Reproduce the records verbatim, from the line containing "2576x551 pixels." through the end of the records, leaving out the pictures.

┌────────

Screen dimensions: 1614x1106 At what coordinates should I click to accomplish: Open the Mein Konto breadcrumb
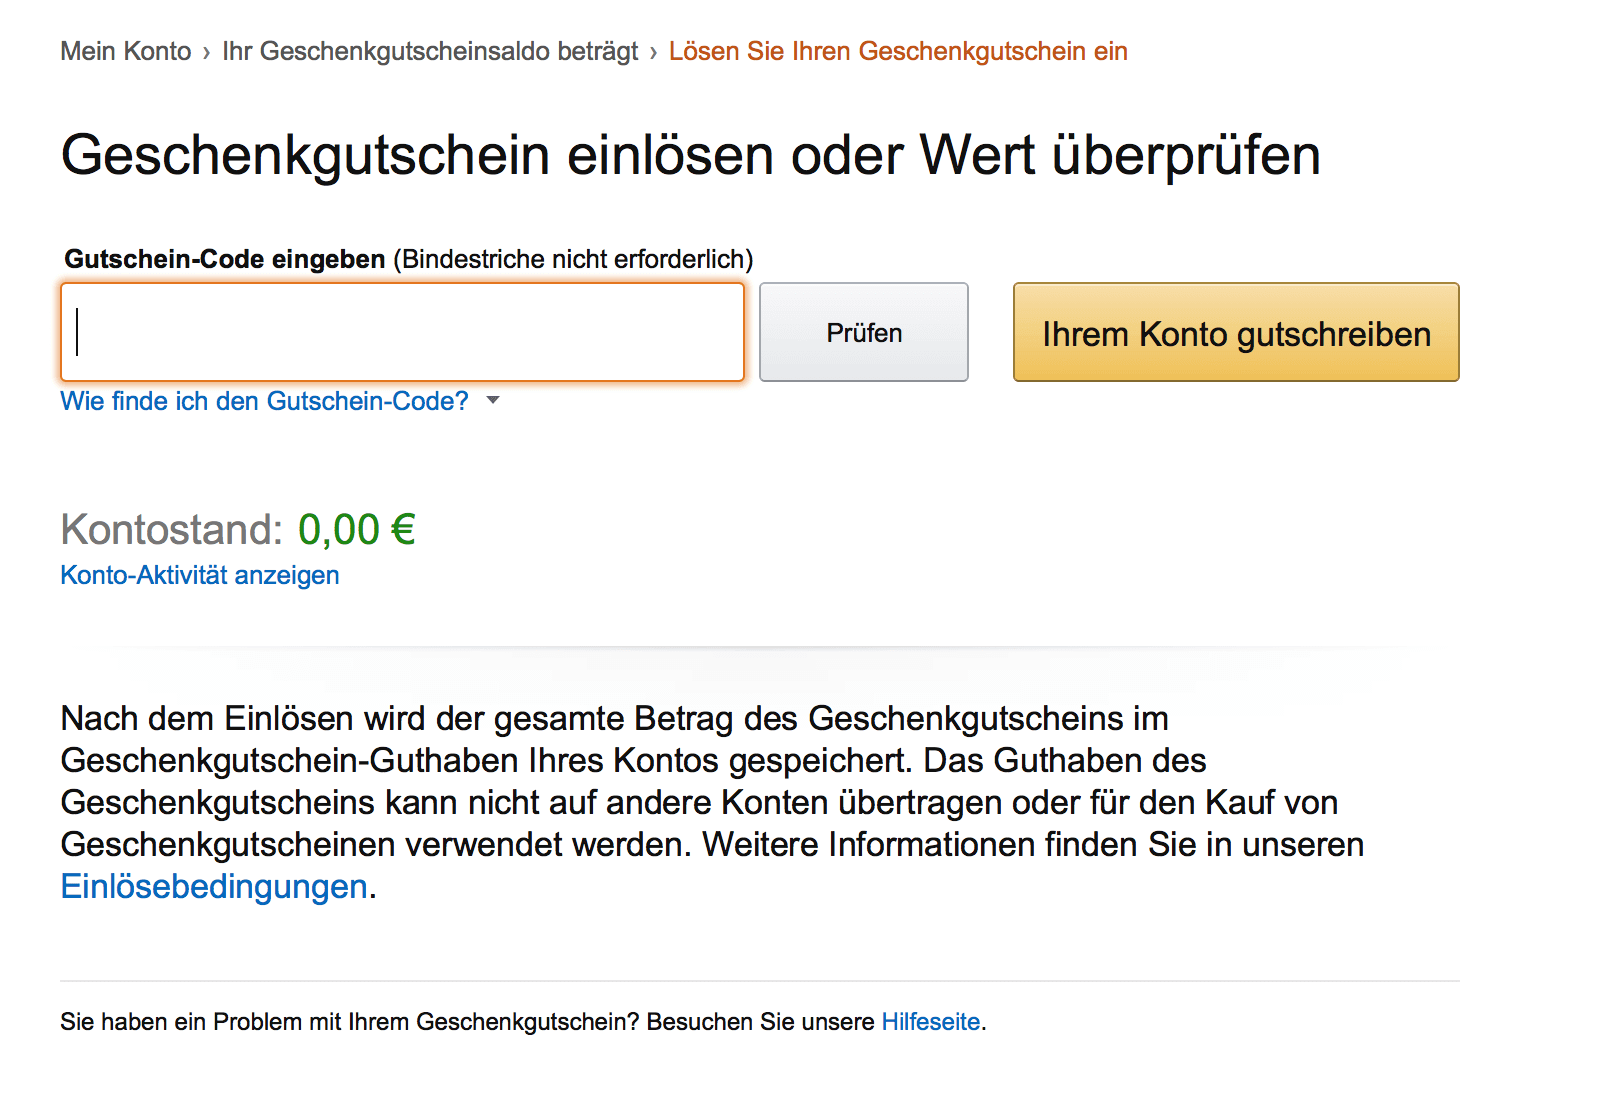126,51

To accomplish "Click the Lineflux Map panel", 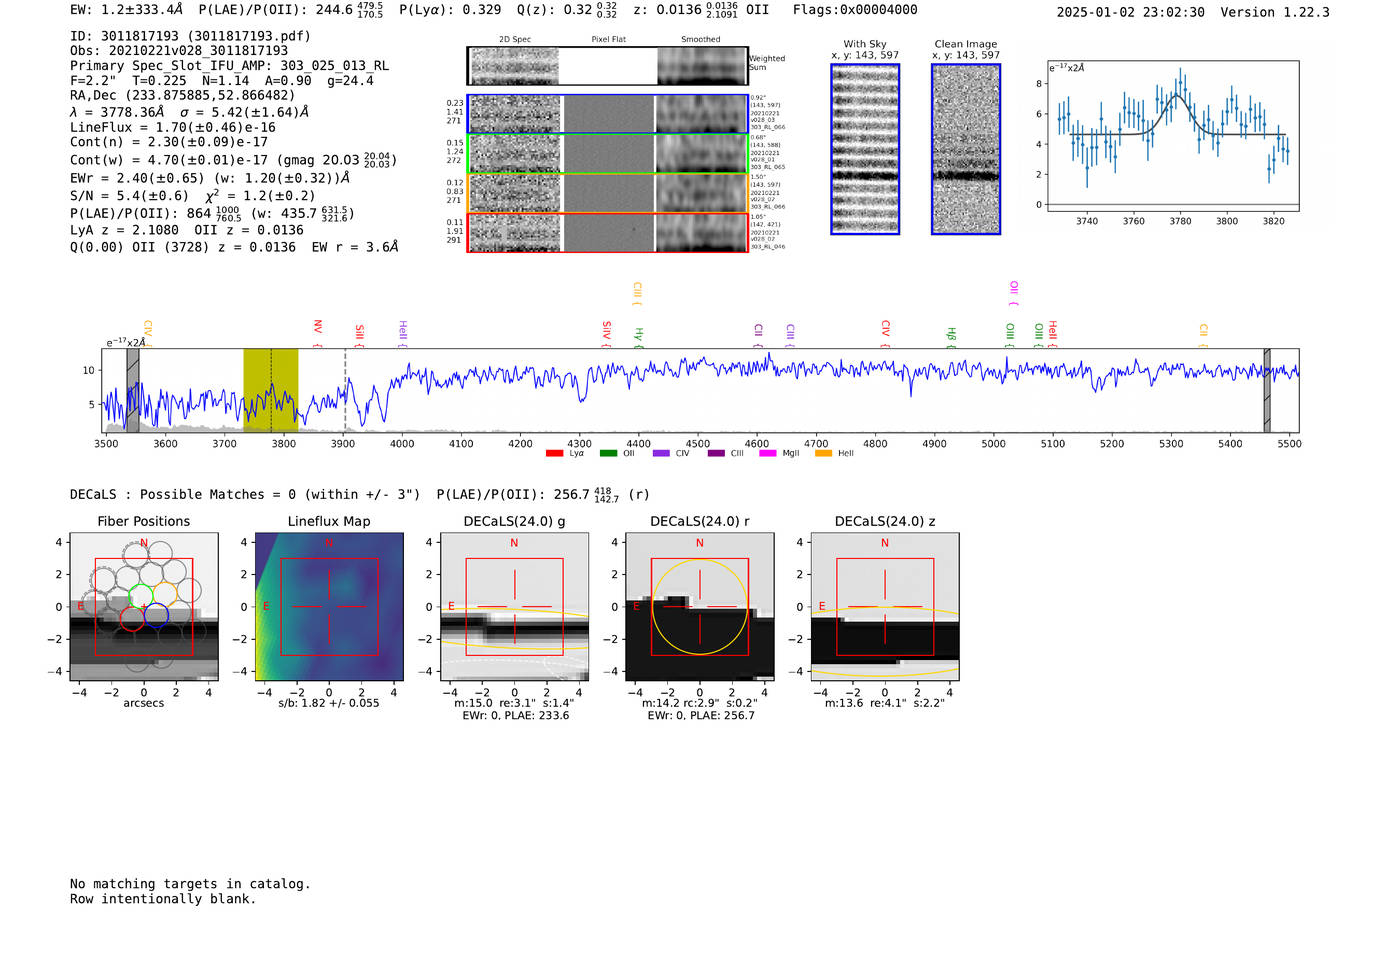I will 329,607.
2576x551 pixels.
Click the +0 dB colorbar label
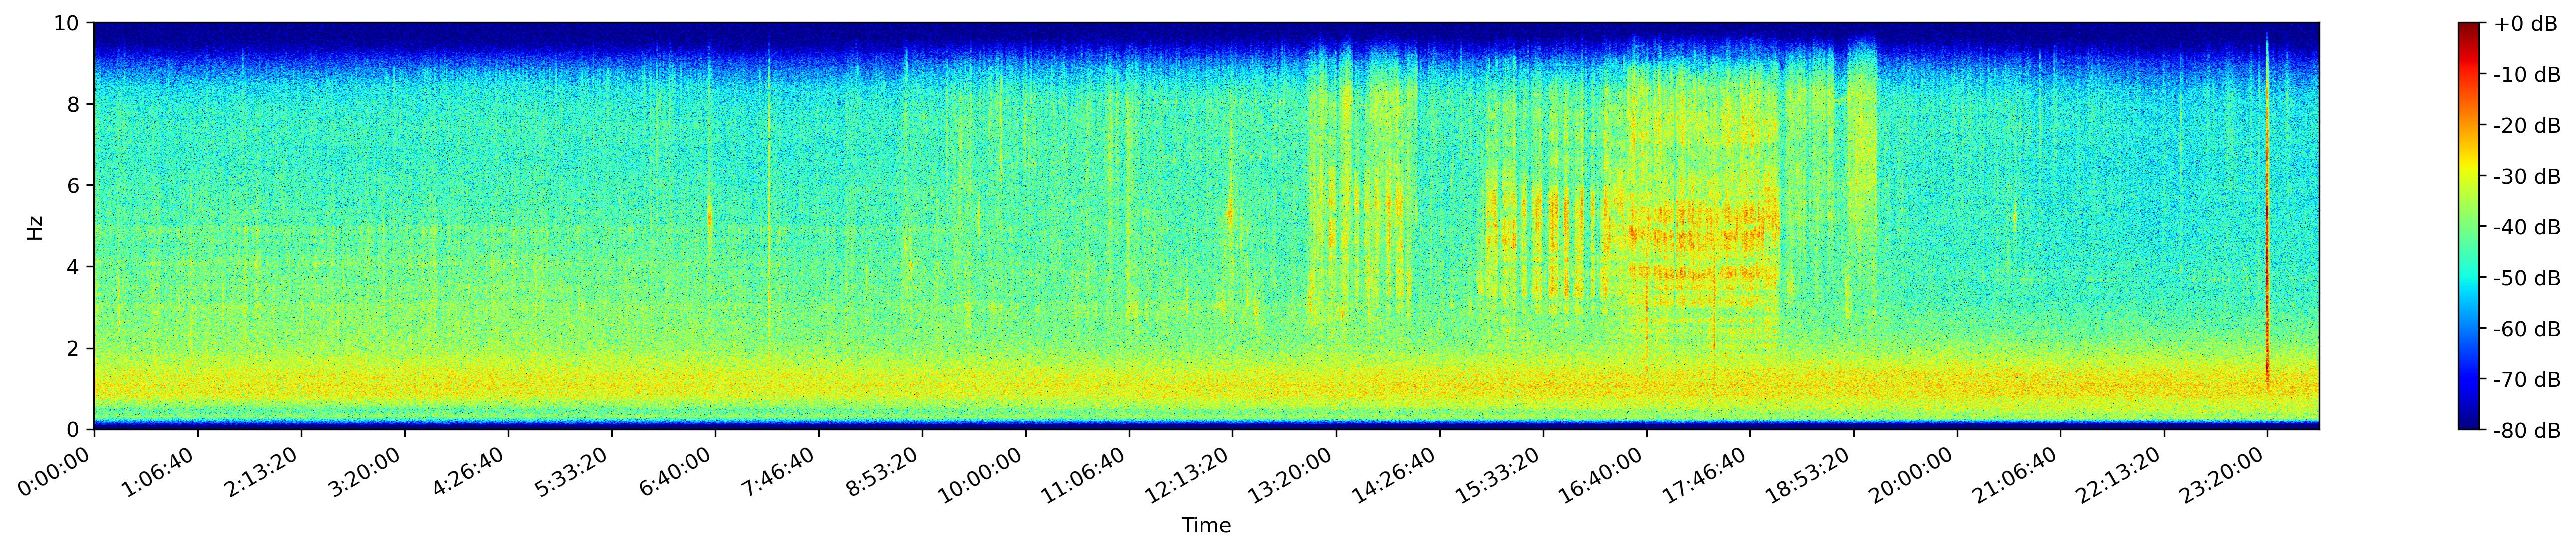(x=2525, y=24)
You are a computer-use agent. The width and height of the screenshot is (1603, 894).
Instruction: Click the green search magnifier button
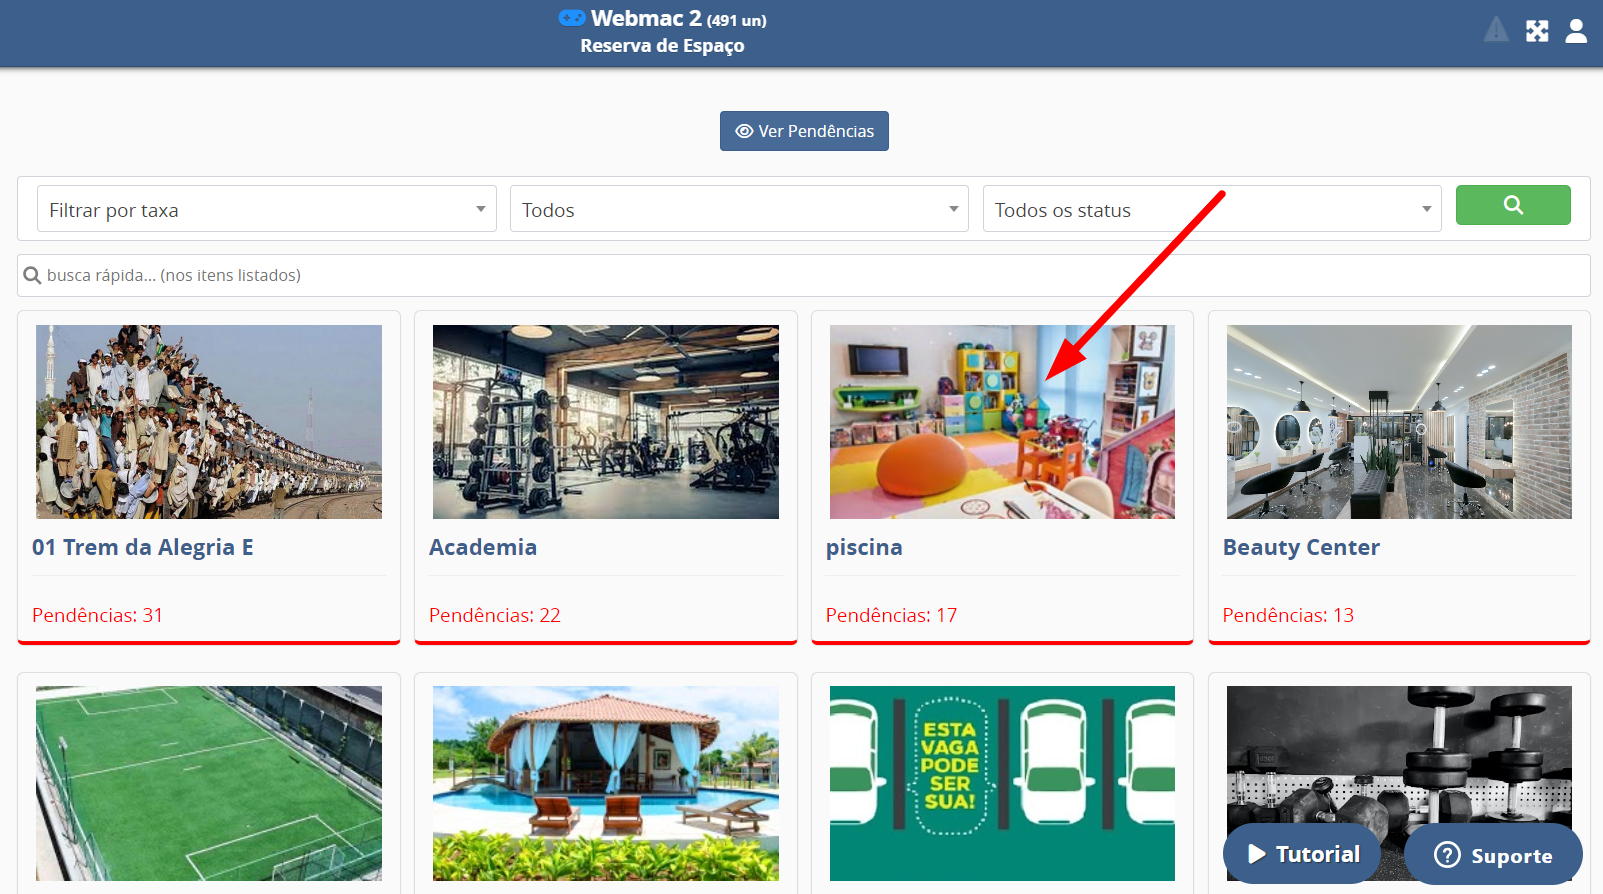[x=1512, y=205]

└────────

### THE RESPONSE
2576x551 pixels.
Click the +0 dB colorbar label
(x=2525, y=24)
You are a computer-use agent. The width and height of the screenshot is (1603, 894).
Instruction: Click the green search magnifier button
[x=1512, y=205]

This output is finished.